[Rows for locating words and elements]
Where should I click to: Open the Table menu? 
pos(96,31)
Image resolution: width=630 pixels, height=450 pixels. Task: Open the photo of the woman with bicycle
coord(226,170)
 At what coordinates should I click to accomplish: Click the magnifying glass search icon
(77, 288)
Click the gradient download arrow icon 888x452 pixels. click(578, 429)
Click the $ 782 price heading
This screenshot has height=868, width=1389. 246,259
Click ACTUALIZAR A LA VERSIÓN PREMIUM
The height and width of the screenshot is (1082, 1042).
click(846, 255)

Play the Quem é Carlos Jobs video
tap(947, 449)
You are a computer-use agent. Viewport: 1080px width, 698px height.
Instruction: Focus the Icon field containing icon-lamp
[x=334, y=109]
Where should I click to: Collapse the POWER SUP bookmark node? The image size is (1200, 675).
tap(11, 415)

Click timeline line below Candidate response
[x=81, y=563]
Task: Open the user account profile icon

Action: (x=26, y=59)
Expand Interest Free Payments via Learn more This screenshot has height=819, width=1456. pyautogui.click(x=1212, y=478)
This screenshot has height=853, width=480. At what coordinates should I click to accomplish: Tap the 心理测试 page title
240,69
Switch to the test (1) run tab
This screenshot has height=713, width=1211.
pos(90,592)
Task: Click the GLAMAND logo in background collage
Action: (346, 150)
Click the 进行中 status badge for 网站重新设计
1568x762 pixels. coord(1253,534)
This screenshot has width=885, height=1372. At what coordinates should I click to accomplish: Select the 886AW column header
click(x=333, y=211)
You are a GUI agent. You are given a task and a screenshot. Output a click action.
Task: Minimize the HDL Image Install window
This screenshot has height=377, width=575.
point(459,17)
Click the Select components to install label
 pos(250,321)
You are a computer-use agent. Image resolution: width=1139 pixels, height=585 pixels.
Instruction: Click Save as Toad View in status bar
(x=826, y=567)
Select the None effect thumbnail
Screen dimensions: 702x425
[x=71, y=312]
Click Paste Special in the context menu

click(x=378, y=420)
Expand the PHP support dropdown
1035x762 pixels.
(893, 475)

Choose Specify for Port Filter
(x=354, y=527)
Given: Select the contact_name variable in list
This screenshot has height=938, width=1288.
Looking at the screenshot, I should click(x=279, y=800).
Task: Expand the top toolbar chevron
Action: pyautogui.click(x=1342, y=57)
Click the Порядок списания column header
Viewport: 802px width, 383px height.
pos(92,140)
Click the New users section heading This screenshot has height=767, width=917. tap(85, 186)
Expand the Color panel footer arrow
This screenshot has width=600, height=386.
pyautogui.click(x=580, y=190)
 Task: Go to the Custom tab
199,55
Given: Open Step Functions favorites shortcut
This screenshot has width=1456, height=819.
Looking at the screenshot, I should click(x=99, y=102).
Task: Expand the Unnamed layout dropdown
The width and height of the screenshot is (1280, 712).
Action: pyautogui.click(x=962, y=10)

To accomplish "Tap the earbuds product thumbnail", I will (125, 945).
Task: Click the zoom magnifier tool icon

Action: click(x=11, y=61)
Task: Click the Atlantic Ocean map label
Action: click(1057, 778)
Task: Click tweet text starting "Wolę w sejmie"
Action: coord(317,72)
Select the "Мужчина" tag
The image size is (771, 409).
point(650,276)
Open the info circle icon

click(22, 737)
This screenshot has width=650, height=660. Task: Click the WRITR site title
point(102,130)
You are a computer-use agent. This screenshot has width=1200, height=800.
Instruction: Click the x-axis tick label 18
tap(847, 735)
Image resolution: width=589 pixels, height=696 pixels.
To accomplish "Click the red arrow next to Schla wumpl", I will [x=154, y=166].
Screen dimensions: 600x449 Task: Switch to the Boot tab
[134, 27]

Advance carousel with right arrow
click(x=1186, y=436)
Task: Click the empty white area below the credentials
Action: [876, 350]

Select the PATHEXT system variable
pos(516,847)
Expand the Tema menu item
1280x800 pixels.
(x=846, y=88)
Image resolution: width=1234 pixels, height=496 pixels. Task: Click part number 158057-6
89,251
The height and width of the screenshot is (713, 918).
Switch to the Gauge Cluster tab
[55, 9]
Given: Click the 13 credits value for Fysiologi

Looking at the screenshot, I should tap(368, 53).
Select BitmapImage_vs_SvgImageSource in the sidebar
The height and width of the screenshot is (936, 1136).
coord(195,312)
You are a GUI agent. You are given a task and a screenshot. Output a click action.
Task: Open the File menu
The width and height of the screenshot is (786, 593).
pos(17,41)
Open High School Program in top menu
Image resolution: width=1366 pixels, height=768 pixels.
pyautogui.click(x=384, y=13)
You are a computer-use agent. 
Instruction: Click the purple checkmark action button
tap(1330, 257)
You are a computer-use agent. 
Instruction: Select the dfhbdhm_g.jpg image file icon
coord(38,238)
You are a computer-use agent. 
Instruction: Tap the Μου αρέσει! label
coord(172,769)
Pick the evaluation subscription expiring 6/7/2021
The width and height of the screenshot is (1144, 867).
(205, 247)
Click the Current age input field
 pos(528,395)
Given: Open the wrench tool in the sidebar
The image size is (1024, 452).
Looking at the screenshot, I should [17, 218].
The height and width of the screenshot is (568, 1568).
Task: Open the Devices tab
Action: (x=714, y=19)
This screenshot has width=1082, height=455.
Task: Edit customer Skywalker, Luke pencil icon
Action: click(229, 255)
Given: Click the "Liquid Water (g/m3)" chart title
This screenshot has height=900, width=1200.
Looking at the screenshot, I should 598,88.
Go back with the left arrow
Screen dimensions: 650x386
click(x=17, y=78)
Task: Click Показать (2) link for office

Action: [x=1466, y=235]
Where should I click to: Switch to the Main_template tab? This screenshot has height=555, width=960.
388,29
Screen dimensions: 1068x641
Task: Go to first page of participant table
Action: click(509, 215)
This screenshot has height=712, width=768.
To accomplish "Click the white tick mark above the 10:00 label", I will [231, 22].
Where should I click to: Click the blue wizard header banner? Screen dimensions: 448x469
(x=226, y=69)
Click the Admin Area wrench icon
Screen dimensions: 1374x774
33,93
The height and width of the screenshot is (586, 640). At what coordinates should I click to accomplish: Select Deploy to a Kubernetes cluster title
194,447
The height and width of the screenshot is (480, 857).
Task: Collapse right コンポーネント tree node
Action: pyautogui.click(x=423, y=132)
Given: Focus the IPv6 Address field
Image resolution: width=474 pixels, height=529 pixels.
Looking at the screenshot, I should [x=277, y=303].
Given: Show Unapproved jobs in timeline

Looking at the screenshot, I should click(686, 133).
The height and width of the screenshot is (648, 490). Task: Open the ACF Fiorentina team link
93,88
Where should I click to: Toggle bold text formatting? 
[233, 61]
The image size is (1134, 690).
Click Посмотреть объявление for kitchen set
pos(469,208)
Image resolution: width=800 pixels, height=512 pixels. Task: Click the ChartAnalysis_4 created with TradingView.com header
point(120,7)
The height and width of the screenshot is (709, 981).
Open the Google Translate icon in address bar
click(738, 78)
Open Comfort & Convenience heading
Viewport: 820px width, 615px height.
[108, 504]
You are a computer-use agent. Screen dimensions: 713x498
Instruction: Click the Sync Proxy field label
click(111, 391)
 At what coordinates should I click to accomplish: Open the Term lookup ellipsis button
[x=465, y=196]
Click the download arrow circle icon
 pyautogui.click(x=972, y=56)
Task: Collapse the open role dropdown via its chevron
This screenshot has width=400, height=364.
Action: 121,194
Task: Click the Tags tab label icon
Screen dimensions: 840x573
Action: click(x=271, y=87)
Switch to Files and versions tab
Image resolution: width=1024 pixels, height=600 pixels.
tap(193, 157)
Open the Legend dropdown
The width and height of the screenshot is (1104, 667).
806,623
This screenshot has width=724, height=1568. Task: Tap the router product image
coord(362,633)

WHAT TO WORK ON: How many lines of the rows above contain the string "pyautogui"? Reply with the number alone.

OUTPUT OF THE TASK: 7